_Exercise details_: Reproduce the stretch of lines from the one containing "This screenshot has width=680, height=370." through the one containing "will tap(74, 414).", both ends included, scaling every click coordinate in the answers by 0.2 and rounding to whole numbers with halves rounded up. Copy the requests along with the answers, and leave all other numbers unchanged.

_Input rows_:
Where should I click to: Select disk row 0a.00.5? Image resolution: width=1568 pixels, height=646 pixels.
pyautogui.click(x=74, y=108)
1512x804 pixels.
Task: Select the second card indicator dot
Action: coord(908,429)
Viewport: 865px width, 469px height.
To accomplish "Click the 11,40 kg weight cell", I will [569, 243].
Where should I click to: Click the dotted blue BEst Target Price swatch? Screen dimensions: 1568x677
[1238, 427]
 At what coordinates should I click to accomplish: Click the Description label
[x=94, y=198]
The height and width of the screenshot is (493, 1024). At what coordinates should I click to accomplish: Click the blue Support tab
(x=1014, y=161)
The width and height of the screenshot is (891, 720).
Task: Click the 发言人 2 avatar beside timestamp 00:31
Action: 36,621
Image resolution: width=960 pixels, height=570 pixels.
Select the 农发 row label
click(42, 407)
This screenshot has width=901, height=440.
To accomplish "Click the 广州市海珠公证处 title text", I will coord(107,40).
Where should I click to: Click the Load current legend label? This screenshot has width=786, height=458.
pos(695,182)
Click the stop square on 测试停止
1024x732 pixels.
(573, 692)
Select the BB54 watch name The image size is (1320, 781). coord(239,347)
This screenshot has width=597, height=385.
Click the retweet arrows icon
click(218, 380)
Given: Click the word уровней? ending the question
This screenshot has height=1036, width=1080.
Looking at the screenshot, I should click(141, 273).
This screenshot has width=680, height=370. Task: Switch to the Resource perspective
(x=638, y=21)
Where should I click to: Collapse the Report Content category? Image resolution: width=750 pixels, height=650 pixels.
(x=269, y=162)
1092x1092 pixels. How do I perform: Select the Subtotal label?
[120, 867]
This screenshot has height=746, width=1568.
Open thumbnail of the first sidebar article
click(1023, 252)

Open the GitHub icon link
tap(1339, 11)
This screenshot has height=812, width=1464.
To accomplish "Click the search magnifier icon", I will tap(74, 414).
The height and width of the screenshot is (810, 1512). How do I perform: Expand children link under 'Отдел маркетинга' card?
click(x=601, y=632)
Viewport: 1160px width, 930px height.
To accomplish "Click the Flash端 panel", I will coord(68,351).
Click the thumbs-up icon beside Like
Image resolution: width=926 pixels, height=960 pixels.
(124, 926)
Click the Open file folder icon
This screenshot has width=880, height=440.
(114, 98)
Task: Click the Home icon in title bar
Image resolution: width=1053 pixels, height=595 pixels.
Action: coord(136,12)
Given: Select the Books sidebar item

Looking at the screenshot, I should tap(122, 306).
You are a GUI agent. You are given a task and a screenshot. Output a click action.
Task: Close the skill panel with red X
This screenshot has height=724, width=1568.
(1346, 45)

_Solution to this exercise_:
This screenshot has width=680, height=370. Task: Switch to the Resource perspective
(x=128, y=4)
Where should I click to: Collapse the Report Content category? Image resolution: width=750 pixels, height=650 pixels.
(x=54, y=32)
1092x1092 pixels. How do I perform: Select the Subtotal label?
[24, 173]
This screenshot has height=746, width=1568.
Open thumbnail of the first sidebar article
click(205, 50)

Open the GitHub icon link
tap(268, 2)
This screenshot has height=812, width=1464.
To accomplish "Click the search magnifier icon", I will tap(15, 83).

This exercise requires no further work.